Espace de libertés – Octobre 2017

Coup de pholie

Lorsque Rome s’est effondrée au Ve siècle de notre ère, le latin, loin de devenir « langue morte », s’imposa durant le Moyen Âge et bien au-delà comme langue liturgique et savante : langue sacrée, langue des clercs, de la culture et de la pensée, celle d’Érasme ou de Descartes. Lorsque Byzance s’effondra au XVe siècle, le grec, au lieu de sombrer, s’exila et se répandit dans l’Europe des humanistes avides de redécouvrir les racines de leur propre civilisation. La résilience et la longévité de ces deux langues ne sont plus à démontrer : elles sont parvenues à s’imposer alors que leurs locuteurs initiaux avaient été vaincus sur le champ de bataille. Le vaincu a vaincu son vainqueur, comme disait le poète.

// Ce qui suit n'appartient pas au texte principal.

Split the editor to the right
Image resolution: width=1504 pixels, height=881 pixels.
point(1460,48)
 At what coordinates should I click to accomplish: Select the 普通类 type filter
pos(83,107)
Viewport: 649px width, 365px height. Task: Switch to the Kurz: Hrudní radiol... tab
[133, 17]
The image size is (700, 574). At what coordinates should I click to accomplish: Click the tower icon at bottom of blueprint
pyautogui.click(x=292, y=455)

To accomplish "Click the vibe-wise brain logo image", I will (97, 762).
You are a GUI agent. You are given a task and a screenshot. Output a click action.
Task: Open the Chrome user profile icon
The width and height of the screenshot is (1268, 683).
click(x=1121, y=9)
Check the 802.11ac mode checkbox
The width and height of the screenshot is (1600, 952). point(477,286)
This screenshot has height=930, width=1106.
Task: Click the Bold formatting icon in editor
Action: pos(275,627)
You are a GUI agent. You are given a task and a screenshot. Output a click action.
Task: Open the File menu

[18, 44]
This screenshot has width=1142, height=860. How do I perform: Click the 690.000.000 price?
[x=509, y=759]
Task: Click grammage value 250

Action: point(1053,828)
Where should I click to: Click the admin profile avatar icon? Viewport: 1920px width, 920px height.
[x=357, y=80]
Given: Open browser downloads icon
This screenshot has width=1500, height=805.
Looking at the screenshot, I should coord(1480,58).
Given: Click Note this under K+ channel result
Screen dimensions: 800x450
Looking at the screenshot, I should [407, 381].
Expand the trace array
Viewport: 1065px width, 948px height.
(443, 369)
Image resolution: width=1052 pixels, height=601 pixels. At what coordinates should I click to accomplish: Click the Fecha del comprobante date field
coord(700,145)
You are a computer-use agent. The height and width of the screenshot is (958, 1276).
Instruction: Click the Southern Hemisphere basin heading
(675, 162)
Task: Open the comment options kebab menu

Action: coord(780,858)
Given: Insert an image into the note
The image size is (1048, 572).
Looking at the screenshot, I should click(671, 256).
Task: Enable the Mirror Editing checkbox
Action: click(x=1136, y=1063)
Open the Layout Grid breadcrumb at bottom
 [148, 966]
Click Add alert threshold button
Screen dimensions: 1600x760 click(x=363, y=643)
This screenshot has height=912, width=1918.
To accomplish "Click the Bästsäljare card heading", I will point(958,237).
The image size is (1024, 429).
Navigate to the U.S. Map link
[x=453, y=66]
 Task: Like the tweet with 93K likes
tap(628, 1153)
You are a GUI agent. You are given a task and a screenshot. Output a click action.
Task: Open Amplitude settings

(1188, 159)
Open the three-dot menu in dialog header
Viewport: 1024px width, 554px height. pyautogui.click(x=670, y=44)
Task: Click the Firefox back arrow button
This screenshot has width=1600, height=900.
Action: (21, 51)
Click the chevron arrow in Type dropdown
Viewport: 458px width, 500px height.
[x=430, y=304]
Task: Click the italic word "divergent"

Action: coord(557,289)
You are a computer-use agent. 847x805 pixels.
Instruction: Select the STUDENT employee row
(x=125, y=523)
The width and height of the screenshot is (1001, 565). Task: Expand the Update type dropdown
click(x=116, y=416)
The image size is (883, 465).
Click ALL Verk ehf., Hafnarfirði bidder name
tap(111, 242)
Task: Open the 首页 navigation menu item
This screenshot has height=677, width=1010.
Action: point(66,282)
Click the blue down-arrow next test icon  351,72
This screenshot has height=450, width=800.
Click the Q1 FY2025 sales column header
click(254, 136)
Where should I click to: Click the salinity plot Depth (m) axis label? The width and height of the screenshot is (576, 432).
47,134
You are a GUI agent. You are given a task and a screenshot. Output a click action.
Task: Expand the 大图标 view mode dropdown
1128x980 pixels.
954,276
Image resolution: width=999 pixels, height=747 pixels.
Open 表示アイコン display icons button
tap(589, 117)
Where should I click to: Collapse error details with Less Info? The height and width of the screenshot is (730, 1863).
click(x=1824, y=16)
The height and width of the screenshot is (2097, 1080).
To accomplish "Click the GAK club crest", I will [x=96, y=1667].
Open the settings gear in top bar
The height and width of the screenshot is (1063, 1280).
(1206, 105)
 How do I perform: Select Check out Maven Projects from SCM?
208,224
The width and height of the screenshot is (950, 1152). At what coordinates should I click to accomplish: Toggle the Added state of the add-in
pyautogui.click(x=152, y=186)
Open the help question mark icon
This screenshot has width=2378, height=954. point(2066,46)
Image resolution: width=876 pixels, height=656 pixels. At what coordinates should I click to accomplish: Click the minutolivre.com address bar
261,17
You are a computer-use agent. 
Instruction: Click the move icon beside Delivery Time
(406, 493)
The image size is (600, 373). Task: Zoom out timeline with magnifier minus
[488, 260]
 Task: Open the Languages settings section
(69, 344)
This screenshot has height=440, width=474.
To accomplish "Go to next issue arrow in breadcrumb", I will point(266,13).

Cependant, si ces deux langues survécurent à la chute de Rome et de Byzance, elles semblent aujourd’hui être entrées en phase terminale et risquent de ne pas survivre au Pacte dit d’excellence que nous concocte notre ministère de l’Éducation. Dans les années 1960 déjà, Vatican II avait congédié le latin afin de moderniser sa liturgie pourtant dite « romaine ». Le but consistait à s’adresser aux ouailles dans la langue profane du quotidien. Je parie que Virgile et Cicéron dans leur tombe se sont réjouis de voir leur bel idiome débarrassé de l’obligation de chanter les louanges d’une trinité dont ils n’avaient que faire. N’empêche : le latin perdait un allié précieux en se voyant ainsi rangé au placard par la Rome des papes qui succéda à celle des Césars. Mais cela ne concernait in fine que les vaticinations dominicales des croyants. Depuis lors, les langues anciennes sont sous perfusion. Aujourd’hui, on procède à leur euthanasie au nom de l’excellence. Il y a peu, le même vent latinicide et hellénophobe avait déjà soufflé en France où une autre ministre avait considéré que l’enseignement des langues mortes était élitiste et contraire aux principes démocratiques… Une tête dépasse-t-elle ? Décapitons (de caput, capitis, 3e déclinaison neutre) vite fait ! Ô progrès, que d’erreurs ne commet-on pas en ton nom !

L’histoire jugera à sa juste valeur le fameux pacte qui condamne à mort la culture classique, socle de notre civilisation. Pour autant bien sûr que l’histoire ne suive les langues mortes dans leur tombe, auquel cas l’affaire est entendue : le nivellement par le bas annonce toujours la résurgence de la barbarie et le retour des ténèbres. Ite missa est.